Segment Open

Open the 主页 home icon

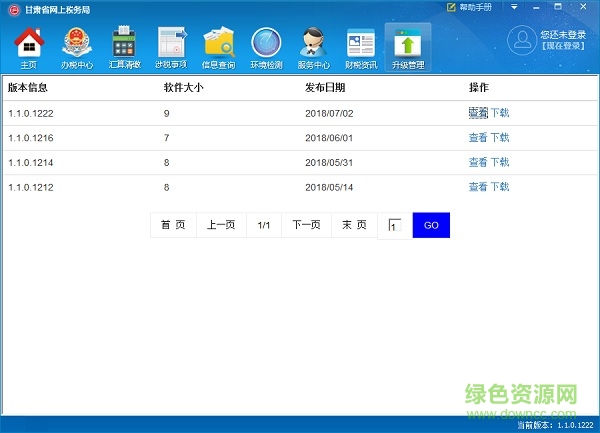click(x=29, y=46)
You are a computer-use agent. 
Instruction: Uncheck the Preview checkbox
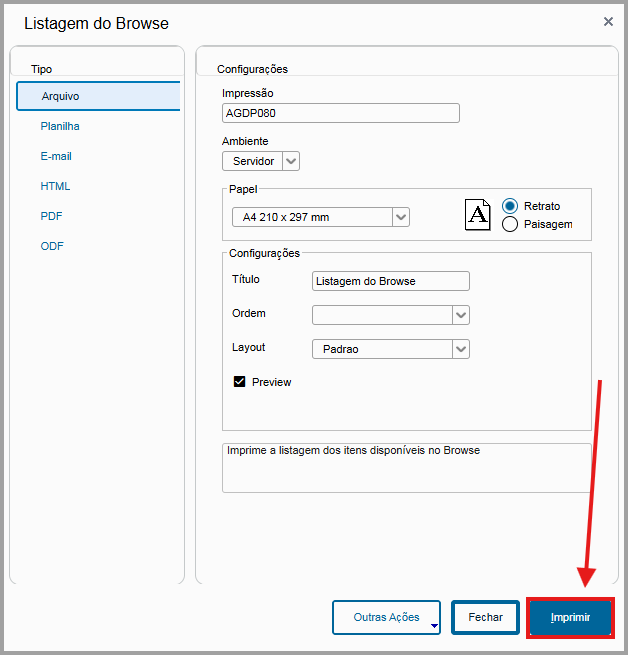point(239,382)
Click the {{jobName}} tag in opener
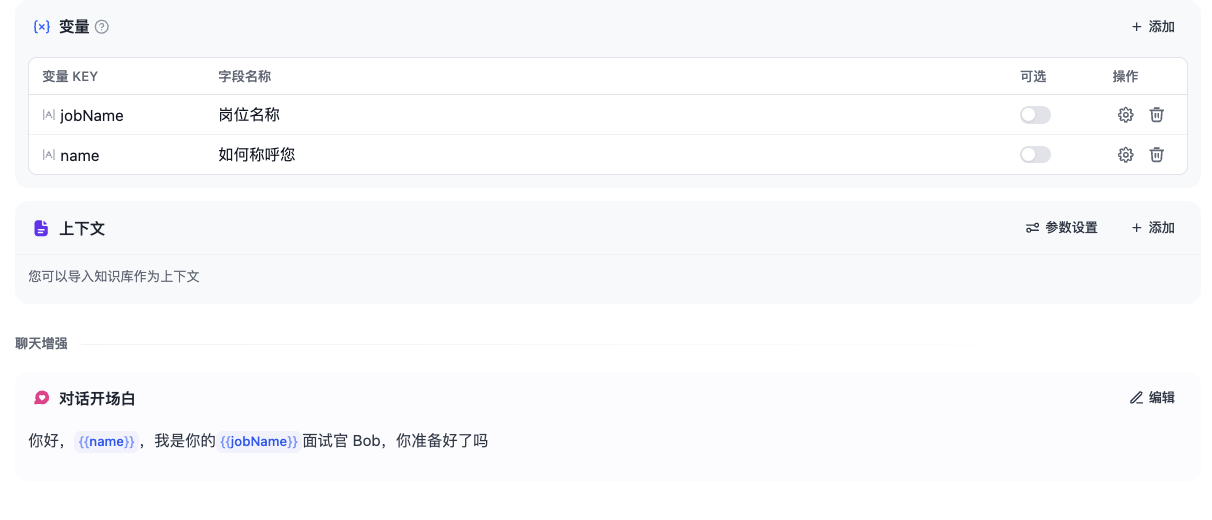Image resolution: width=1212 pixels, height=520 pixels. tap(259, 441)
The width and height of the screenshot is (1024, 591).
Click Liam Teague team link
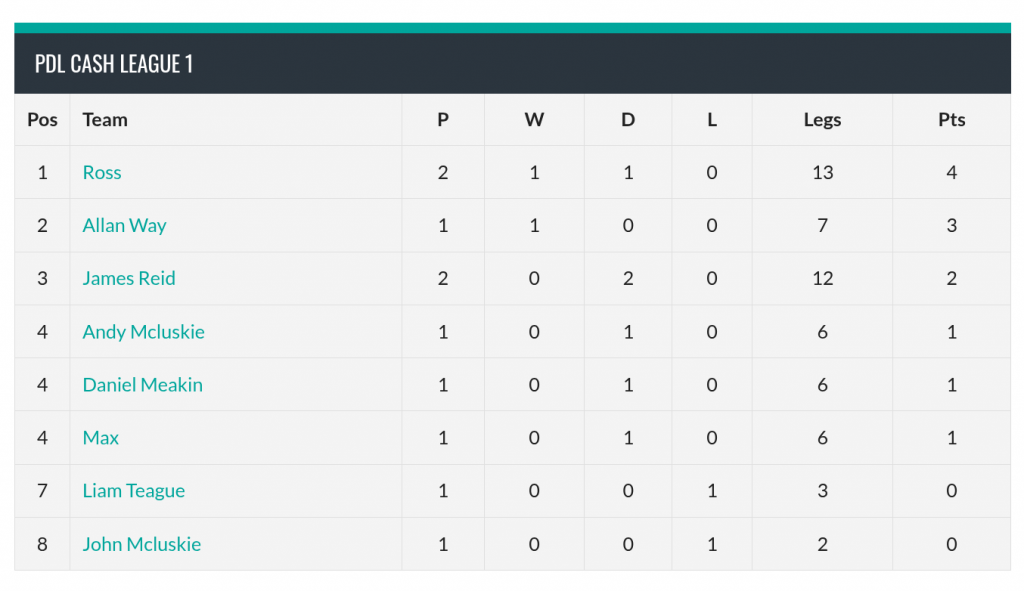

Segment Closed

TASK DESCRIPTION
Quote every record above exactly, leaving out the pictures.

SOLUTION TO THE PROBLEM
Open the 主页 home icon

click(x=29, y=46)
You are a computer-use agent. 
Instruction: Uncheck the Preview checkbox
point(239,382)
Click the {{jobName}} tag in opener
Image resolution: width=1212 pixels, height=520 pixels. tap(259, 441)
The width and height of the screenshot is (1024, 591).
Click Liam Teague team link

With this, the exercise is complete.